In this most frenzied, rushed, obsessively impatient age, Jacobus Capone presents us with a unique conception of “the art of time”. His durational performances are no feats of “peak performance” issuing in “viral videos” grasping at the viewer’s attention, whose prime challenge is Attention Deficit Hyperactivity Disorder, and whose success is counted in clicks-per-second commanded by red-streaked eyeballs. No. Thankfully, no. This is the work of a poet of time, of a fragile metaphysician of space. How beautiful a match for an art space of the moment – Momentum, a gallery of time-based art.

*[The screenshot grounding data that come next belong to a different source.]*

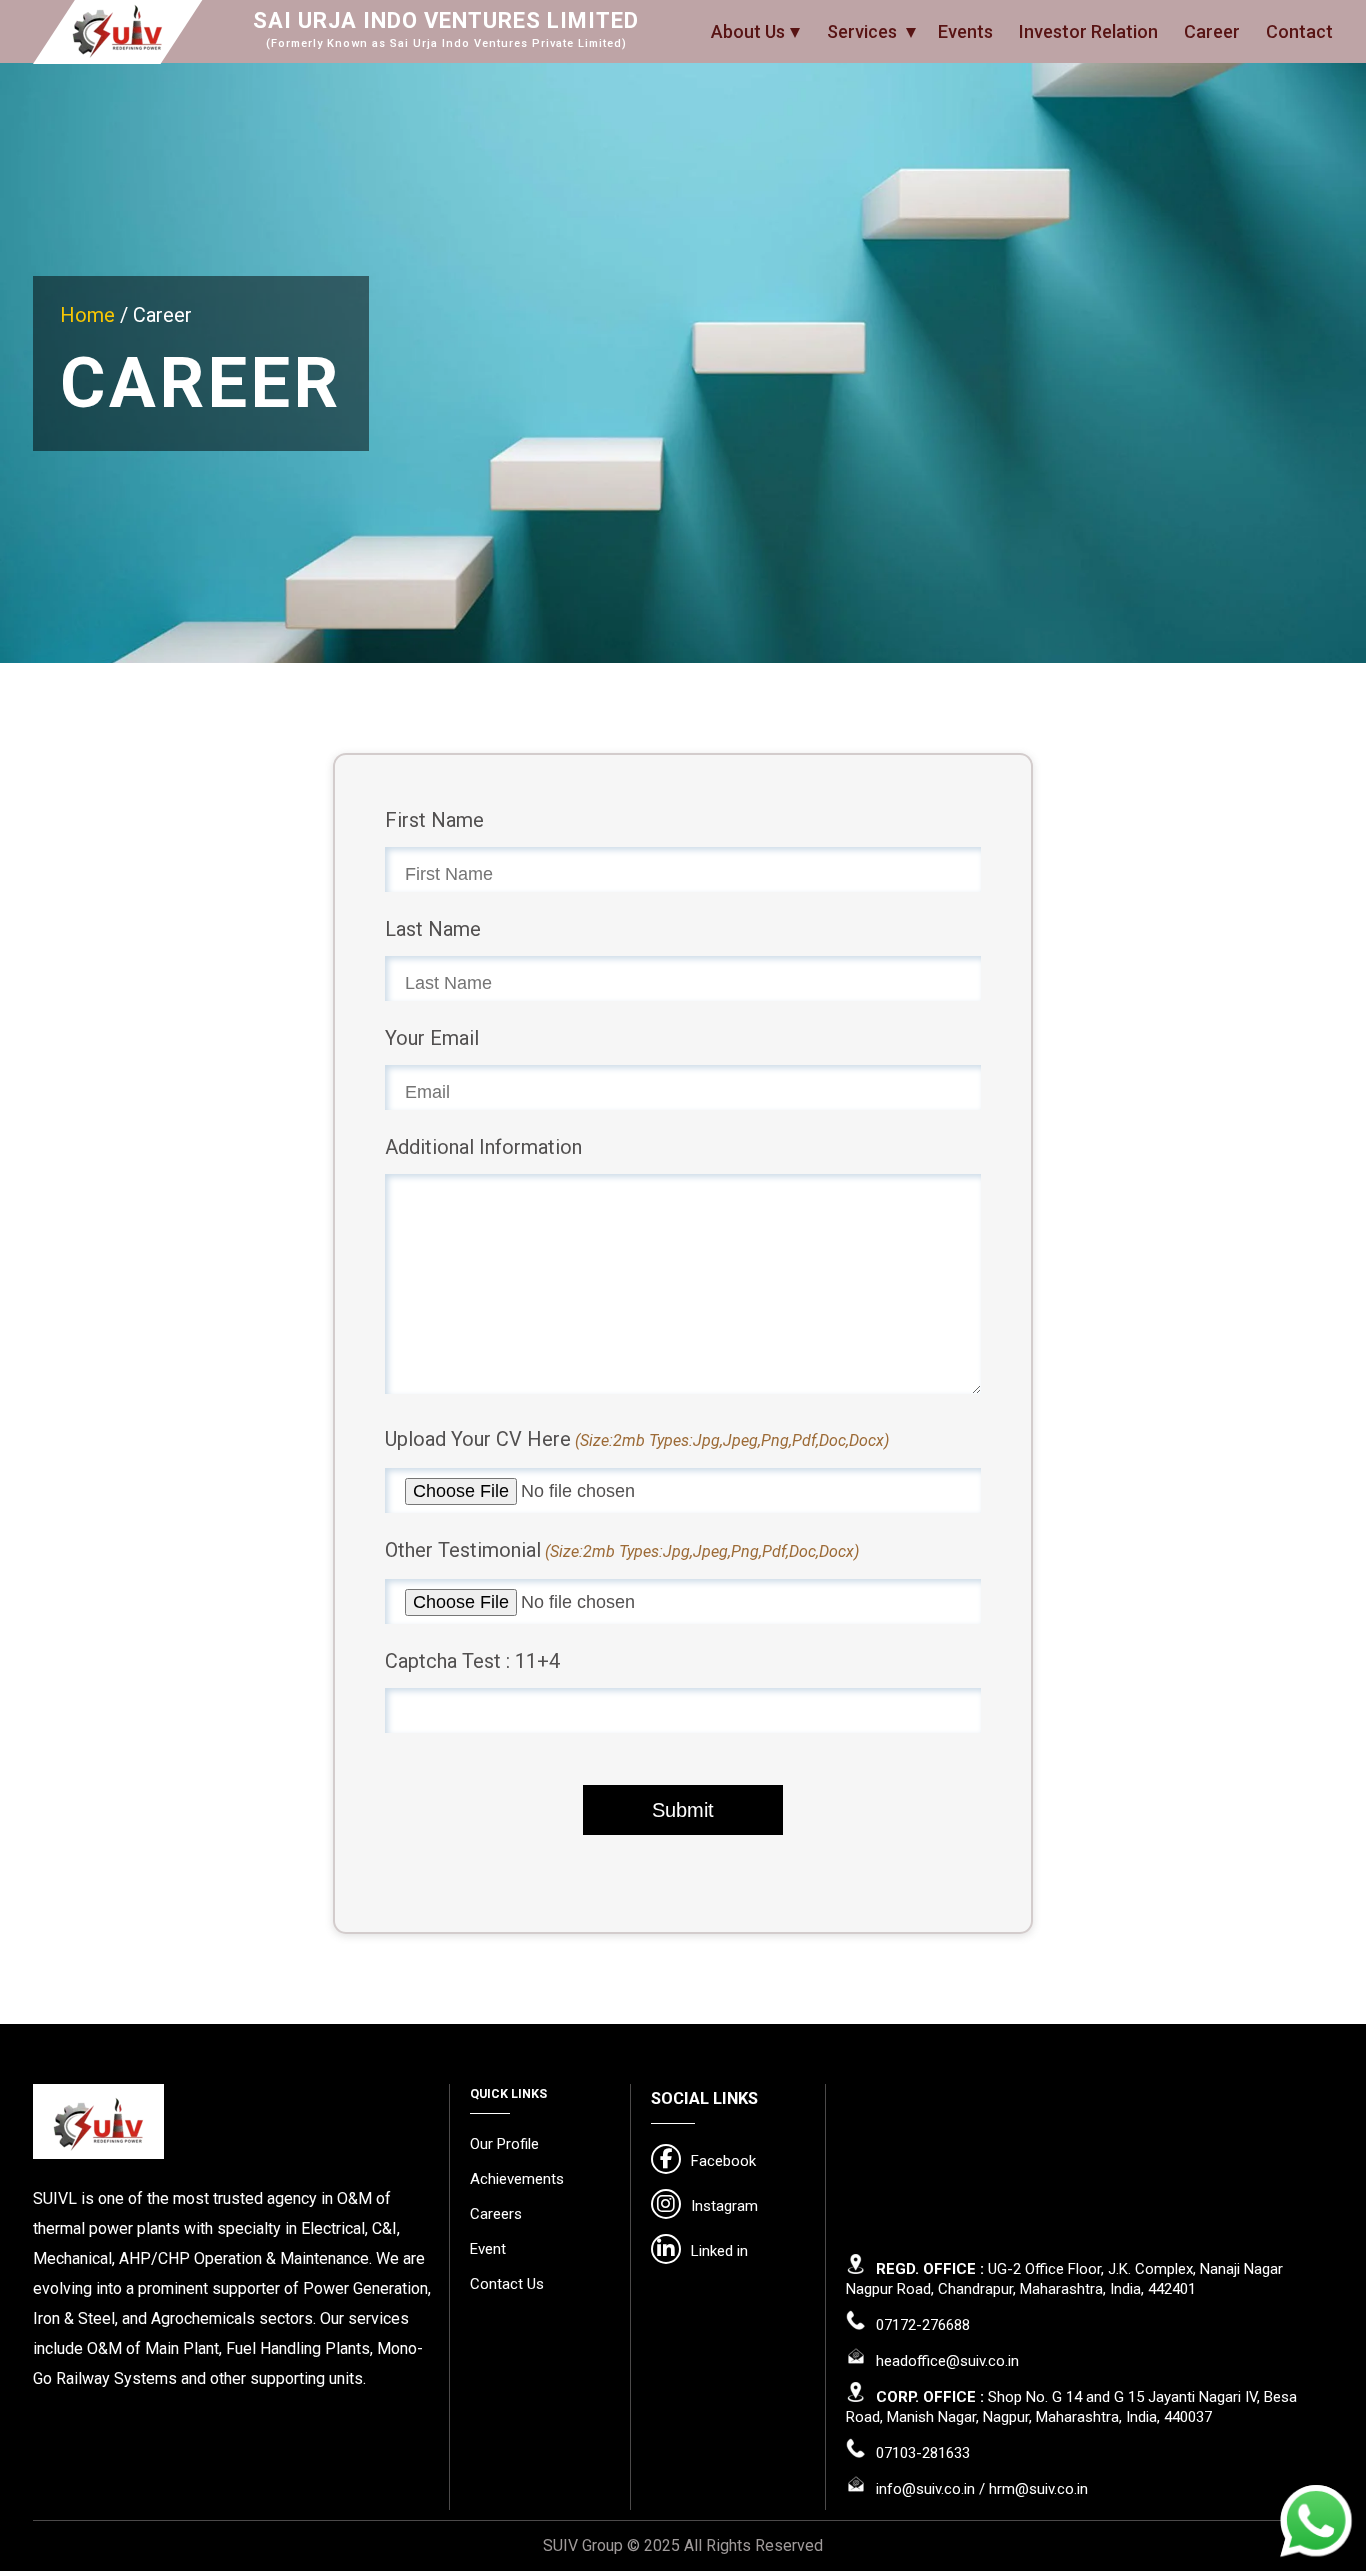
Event (488, 2249)
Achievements (517, 2179)
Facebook (723, 2161)
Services (864, 31)
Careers (496, 2214)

“Saudade” documents a solitary durational performance on the fortress-island of Suomenlinna. Filmed by the artist’s partner Amy Perejuan Capone over the course of seemingly endless hours over several days, Jacobus Capone came to this work at the conclusion of a three-month residency at HIAP, The Helsinki International Artist Programme. Suomenlinna-Viapori-Sveaborg was a formidable fortress – and today a UNESCO heritage site, positioned at the gates of the port of Helsinki. Its artist-in-residency centre has been home to innumerable renowned artists and curators since the 1970s. In its role as the key buttress of successive empires, thousands of recruits to the Swedish, Russian and now Finnish army and navy, as well as innumerable captives and prisoners have “done time” there. One can be quite sure, however, that none – not artists, soldiers or prisoners – has ever experienced time on these rocky shores in the manner of Jacobus Capone.

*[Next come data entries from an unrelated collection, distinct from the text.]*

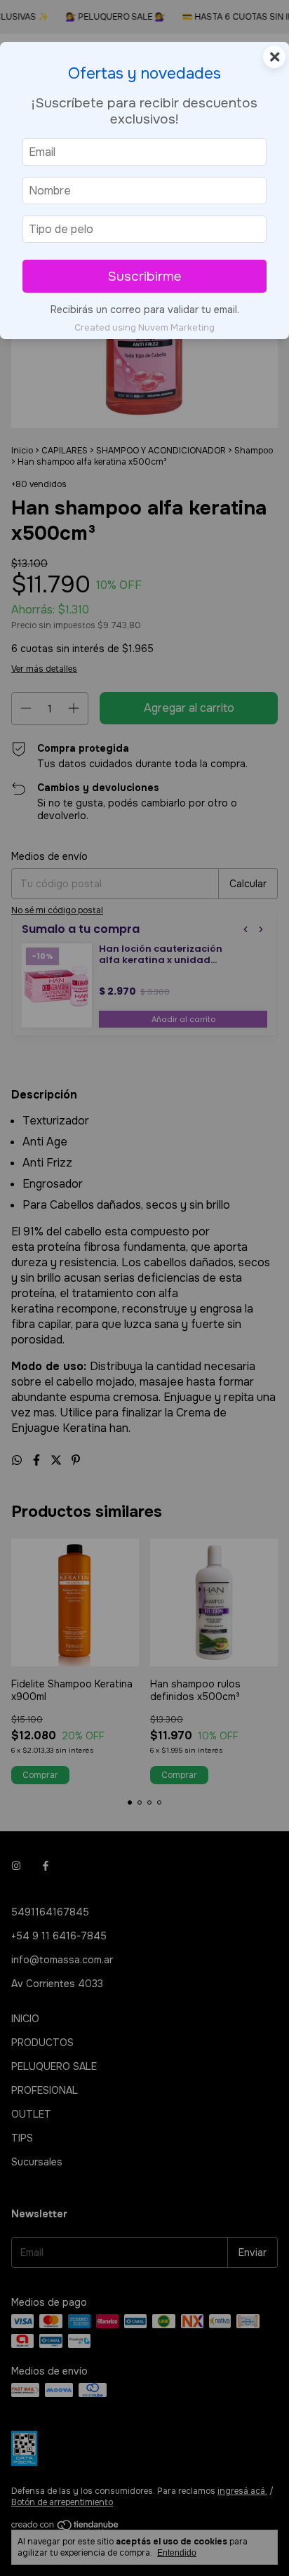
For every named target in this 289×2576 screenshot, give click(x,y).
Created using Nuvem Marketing (144, 327)
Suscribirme (144, 276)
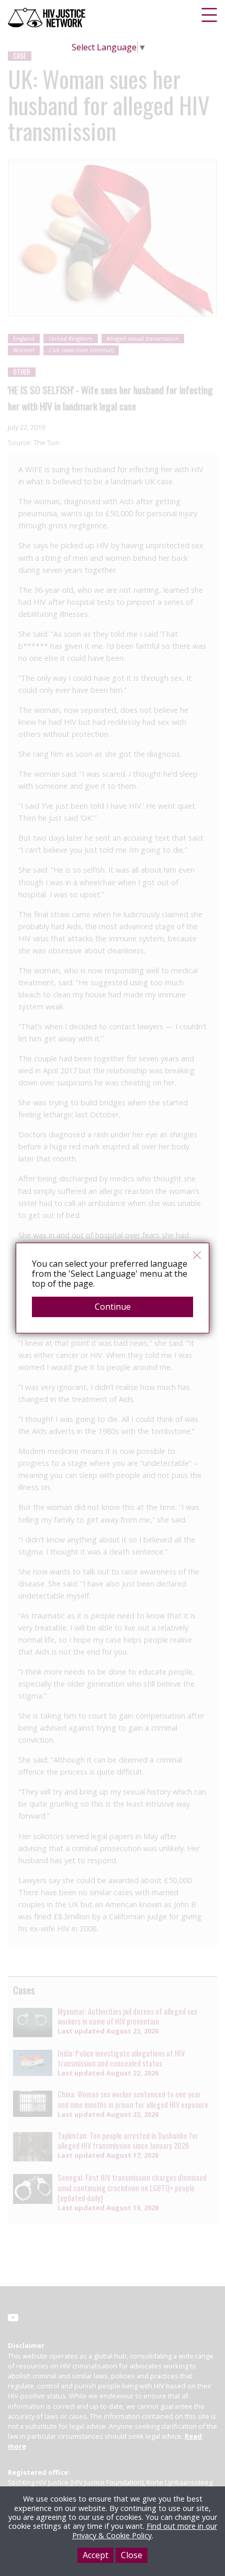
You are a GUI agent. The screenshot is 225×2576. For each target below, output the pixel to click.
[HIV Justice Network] (47, 17)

As we watch Capone crawl across the storm sharpened and glacier-flattened shelves of stone that gird the island, the place is immortalized in moments of pure perception – timeless time. The resulting footage creates a contemplative, still and meditative space, carved out by a human shape in the universe, “basked in physical futility”.
 

About the Curators:

Marita Muukkonen has in recent years worked as Curator of HIAP – The Helsinki International Artists-in-Residence Programme and Curator at FRAME-The Finnish Fund for Art Exchange, where she was also the Editor of FRAMEWORK -The Finnish Art Review. Between 2001-2005 she worked at NIFCA- The Nordic Institute for Contemporary Art. Having worked on several Finnish and Nordic Pavilions at the Venice Biennale, in 2010-2012 she co-curated the 1st Nordic Pavillion for the Daka’art Biennial in Senegal and co-founded Perpetuum Mobilε with Ivor Stodolsky in 2007.

Ivor Stodolsky is a curator, writer and theorist with recent projects in Helsinki (RE-PUBLIC, Kiasma Theatre), Berlin (The 4th Roma-Gypsy Pavilion, .CHB),  Russia, Ukraine, Belarus and Norway (RE-ALIGNED at www.Re-Aligned.net) and an upcoming thematic exhibition and conference series on the MENA region (ARAB WINTER). He has published in philosophy, art history and cultural theory. With Marita Muukkonen, he is co-founding director of Perpetuum Mobilε: www.PerpetualMobile.org.

 
Dark Learning: Act 4 out of 71

Dark learning is an ongoing process attempting to integrate all action into the wholeness of one lived experience utilising certain experimental gestures that earnestly strive for the sublime. Under the heading of the title fall multiple acts constituting the project, which is a life long engagement. Through acknowledging the Chinese school of mystery Xuanxue, the project seeks an uncertain equilibrium by means of direct engagement extinguishing all thought and instead puts faith in sensation. Subtle enactments and observations (either brief or durational) become components orchestrating an ongoing journey to better fathom ones relationship to the natural world, and seek a more holistic sense of engagement devoid of direct intellectualization. Unknowing, un learning or forgetting become nuances shaping the project where ones relationship to “things” and the outer realm is hoped to be born anew. Started in 2014, the project will unceasingly be pursued until jacobus’s death.

Act 4 objectively involves the artist kneeling down and simply breathing on a layer of ice beyond the entrance of the Kunstquartier Bethanien. Over the course of 45 minutes the constant act of breathing slowly melts away a section of ice to expose the ground underneath. A single breath then touches the ground and marks the end of the engagement.